Changes to education have been informed by research:

(2006-present): P-GRADE is used as a teaching tool in other HEIs (eg. Cranfield, Edinburgh, Westminster, HEIs in Hungary) and for PhD training courses in the UK and worldwide. Also, Desktop grids are extracting additional value from existing multiple software license procurements in universities (eg. Westminster, Brunel and Portsmouth). Finally, several National Grid Initiatives deliver public support services for education based on P-GRADE, including those in: UK, Ireland, Croatia, Turkey, Spain, Belgium, Malaysia, Kazakhstan, Switzerland, Australia, HP-SEE (High-Performance Computing Infrastructure for South East European Research Communities), BalticGrid,US Open Science Grid, TeraGrid, Swiss BioGrid.

Impacts on society, culture and creativity

The work of the following charitable organisations has been influenced by the research:
(2010-present): Charity Engine (UK).

Public interest and engagement in science and technology has been stimulated by the research: (2010-present): IDGF (Netherlands); Academica Sinica (Taiwan); Healthgrid (UK); INTECH Science Centre & Planetarium (UK).
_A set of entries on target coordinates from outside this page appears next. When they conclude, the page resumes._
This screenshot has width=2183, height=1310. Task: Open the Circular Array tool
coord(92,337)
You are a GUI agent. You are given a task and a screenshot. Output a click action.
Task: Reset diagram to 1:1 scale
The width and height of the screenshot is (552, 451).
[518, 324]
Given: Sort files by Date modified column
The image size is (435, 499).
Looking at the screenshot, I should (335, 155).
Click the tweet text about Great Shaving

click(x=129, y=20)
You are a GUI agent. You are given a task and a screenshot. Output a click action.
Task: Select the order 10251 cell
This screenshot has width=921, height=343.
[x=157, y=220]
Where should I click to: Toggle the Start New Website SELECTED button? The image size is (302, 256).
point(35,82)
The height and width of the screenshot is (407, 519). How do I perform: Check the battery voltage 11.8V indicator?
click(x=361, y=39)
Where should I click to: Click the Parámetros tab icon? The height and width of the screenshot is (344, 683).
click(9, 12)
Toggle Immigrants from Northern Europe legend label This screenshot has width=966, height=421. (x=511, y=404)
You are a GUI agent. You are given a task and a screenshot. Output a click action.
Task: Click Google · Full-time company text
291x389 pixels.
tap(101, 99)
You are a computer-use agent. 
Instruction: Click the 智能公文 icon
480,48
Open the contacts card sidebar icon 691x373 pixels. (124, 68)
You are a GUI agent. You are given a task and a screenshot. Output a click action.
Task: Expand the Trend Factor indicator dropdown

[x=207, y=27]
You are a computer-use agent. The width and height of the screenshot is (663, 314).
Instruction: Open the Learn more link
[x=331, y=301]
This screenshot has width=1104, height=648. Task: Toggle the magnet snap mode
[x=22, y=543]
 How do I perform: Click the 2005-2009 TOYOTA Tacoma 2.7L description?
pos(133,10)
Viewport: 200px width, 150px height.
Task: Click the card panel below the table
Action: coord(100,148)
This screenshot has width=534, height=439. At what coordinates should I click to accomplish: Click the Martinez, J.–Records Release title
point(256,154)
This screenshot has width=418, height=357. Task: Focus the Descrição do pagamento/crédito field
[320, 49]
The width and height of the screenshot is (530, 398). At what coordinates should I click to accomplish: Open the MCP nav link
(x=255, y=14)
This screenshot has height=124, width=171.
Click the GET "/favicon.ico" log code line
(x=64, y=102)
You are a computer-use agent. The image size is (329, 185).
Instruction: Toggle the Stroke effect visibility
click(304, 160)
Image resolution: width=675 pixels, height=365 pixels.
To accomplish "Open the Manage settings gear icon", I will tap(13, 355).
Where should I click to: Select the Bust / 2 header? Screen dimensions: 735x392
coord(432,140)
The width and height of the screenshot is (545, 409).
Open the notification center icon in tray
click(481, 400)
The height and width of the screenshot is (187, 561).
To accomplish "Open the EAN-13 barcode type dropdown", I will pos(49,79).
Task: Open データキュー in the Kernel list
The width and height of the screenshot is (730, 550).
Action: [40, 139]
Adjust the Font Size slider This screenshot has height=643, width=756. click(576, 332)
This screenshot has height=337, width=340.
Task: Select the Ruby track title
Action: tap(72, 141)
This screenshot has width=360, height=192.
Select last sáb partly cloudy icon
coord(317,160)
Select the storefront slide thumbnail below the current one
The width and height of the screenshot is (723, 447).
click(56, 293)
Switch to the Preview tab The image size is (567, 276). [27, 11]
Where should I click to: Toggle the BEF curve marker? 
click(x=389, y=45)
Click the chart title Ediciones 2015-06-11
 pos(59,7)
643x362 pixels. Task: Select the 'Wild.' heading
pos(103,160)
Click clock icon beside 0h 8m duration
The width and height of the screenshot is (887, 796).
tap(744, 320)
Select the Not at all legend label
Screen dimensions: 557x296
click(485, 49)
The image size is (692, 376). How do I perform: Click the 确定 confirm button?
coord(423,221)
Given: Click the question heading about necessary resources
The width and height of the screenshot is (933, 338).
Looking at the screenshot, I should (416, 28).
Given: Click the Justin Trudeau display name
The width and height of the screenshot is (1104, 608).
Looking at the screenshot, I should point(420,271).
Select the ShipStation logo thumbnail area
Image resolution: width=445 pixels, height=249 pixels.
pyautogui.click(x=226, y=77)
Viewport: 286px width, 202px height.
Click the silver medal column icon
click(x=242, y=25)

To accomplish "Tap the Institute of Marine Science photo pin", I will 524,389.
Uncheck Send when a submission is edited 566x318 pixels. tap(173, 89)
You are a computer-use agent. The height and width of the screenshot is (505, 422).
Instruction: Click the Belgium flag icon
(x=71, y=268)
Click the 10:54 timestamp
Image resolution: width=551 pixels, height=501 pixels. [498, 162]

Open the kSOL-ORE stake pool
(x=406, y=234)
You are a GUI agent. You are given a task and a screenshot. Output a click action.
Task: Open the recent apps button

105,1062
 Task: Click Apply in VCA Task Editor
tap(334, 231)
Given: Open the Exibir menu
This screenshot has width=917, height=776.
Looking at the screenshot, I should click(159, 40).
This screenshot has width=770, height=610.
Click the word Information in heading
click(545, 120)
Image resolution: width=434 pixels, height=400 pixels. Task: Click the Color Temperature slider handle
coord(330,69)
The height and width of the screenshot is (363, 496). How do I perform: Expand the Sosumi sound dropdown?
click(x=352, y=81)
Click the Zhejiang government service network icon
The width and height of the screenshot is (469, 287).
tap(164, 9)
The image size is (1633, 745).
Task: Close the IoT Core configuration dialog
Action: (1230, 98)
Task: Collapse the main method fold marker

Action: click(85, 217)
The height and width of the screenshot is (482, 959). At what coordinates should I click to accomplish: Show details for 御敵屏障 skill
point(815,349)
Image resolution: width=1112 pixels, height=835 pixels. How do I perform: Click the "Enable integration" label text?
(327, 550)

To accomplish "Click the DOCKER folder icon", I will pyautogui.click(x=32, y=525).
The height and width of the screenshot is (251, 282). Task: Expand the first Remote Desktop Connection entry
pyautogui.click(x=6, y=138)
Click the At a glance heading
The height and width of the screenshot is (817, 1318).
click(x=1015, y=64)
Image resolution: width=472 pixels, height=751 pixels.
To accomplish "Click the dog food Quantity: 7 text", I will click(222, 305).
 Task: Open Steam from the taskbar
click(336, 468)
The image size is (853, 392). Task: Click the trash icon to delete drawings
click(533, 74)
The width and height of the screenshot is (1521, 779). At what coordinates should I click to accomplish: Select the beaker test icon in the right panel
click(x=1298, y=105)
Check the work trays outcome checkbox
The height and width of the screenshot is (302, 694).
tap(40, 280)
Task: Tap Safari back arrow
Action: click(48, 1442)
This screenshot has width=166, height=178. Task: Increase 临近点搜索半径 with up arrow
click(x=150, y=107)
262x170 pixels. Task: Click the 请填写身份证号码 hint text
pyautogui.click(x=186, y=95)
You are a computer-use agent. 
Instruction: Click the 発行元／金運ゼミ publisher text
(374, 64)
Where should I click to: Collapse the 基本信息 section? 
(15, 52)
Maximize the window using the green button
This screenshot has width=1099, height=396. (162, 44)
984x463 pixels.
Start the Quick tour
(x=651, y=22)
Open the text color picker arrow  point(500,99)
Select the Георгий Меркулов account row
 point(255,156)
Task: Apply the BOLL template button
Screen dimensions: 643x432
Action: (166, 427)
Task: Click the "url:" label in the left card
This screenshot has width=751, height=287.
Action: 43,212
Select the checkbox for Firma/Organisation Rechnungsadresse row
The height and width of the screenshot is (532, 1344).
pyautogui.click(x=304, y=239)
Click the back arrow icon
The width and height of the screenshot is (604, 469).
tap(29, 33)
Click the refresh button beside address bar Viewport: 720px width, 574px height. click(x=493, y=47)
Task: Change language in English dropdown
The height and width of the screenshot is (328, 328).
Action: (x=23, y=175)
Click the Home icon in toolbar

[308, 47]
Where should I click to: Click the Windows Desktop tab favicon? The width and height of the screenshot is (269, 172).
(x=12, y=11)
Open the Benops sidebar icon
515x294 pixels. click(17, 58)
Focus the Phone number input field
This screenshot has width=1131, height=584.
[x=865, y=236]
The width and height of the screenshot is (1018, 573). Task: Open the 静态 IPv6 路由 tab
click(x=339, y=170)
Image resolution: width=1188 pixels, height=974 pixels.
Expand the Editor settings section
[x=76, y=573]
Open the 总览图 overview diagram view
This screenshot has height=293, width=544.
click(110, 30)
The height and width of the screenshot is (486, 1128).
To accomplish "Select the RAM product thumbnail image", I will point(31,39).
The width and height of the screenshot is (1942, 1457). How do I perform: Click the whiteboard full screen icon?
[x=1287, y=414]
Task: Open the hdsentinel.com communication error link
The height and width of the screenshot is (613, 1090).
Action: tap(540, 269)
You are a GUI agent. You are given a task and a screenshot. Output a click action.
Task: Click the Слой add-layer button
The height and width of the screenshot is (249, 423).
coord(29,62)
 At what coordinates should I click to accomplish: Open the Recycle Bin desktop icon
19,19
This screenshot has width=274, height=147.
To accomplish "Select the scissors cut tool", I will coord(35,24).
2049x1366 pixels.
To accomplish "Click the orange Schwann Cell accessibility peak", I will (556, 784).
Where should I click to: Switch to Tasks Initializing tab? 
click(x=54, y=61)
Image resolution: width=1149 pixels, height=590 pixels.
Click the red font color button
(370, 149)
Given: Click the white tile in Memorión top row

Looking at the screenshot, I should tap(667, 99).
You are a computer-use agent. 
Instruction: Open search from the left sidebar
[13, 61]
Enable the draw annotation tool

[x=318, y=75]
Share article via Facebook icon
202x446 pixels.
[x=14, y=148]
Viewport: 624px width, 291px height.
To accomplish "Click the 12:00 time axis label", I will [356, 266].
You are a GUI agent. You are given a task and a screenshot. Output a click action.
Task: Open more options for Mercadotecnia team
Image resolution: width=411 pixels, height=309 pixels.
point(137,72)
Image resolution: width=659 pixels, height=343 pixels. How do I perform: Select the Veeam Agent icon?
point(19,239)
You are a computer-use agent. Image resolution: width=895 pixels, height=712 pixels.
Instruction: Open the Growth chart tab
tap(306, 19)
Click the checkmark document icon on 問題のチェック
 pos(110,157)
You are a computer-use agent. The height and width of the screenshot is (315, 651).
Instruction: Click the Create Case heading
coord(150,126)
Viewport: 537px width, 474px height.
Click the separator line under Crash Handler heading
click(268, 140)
Sources to corroborate the impact

Companies

  • Co-Founder and CTO, Cloudbroker GmbH, Räffelstrasse 25, CH-8045, Zürich, Switzerland;
  • Founder, Simul8 Corporation, 29 Cochrane St, Glasgow, G1 1HL, UK Founder;
  • Manager of R&D Projects and Innovation, 2MoRO Solutions, Technopole Izarbel, Cote Basque, 64210 Bidart, France ;
  • CEO, gnúbila France, 174, Impasse des Pres d'en Bas, 74370, Argonay, France.

Organisations

  • Assistant Professor, Academic Medical Center (AMC), Amsterdam, Netherlands.